Back came the customs official. I decided to be firm, that I would demand my passport back on pain of incarceration or worse. Visor- cap trundled up to me. I opened my mouth, but was flagged by the blue-black book the senior official was holding in his hand. "Your passport, Senor."
I got off the train at Nuevo Laredo and took a taxi for the border crossing.
The first place I ordered the taxi driver to go was the duty free liquor store where I purchased the biggest bottle of Tequila that I could find. This was serious business. I wasn't sleeping, I wasn't getting through the nights. The tequila would help me. It had always helped in the past.
Across the border, nothing to declare but the luggage and the tequila. Back over the Rio Grande in a blur, on foot, back past the same little shops that carried the duty free goods, back to look down over the river, where farmers' fields and dirt patches ended at the muddy gorge. I walked back into Laredo on the American side.

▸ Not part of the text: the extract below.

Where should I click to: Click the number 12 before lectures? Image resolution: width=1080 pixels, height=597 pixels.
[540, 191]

What a shock. And for the second time: everybody in American Laredo--everyone--was still Mexican. Not a Caucasian face in sight. I had the first twinge of regret over what I was doing. Only a scant week ago, Valerie and had been at this very spot along with Lucille, the stunning Southern belle who could write so Southern, about Good Ole Boys, and women kept penned like farm animals. There was George, her boyfriend, George divorcing his wife and keeping Goldie Hawn Lucille as a mistress. Dave taught photography at the Instituto in Manuel Hidalgo. He was also a drawing master at some school in Oklahoma. He had a lot to be proud of; an accomplished man. After months of standoffishness back at the Instituto, he was finally accepting me as a friend. We had all been together on the border trip, something of a necessary ritual in our Manuel Hidalgo set-- No new tourist visa, you don't stay in Mexico.

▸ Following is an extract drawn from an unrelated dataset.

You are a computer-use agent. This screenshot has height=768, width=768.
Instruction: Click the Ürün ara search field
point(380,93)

Lucille, George and Valerie had all been friends even before Valerie had met me. Could Valerie and George have been lovers before Lucille came on the scene?
Now I was in the self-same spot that we had been standing on, just scant days ago, during our mutual shopping jaunt, in front of the same motel we'd all stayed in, and I was so angry, so self-conscious and so alone.
As I went to book into the hotel the only thing on my mind was Loren. Loren, Loren, why did she dismiss me so out- of- hand, what was she thinking? How could she end this marriage, just like that, with no sparks, with no attempt to get me back, with no hint of a fight, of acrimonly even. Just a straight Dear John.
The hotel room was at least comfortable, almost identical to the one Valerie and I had slept in so very recently. Standard motel layout. American. Predictable and familiar after the relatively comfort-deprived state of things in Mexico. There was the colour television and its somehow comforting whine of the cablecast channel before the backround elevator music came on. They had an endless tape of of the by- now unfamiliar popular songs of the past year. Hits would play and I could not identify them. I had missed a part of the seventies. "Cheap Perfume and Candle light". And something by Merle Haggard, "Are the Good Times Really Over For Good?"
I took a deep pull of the tequila and though about Loren and what I wa going to do, or what I was going to say to her.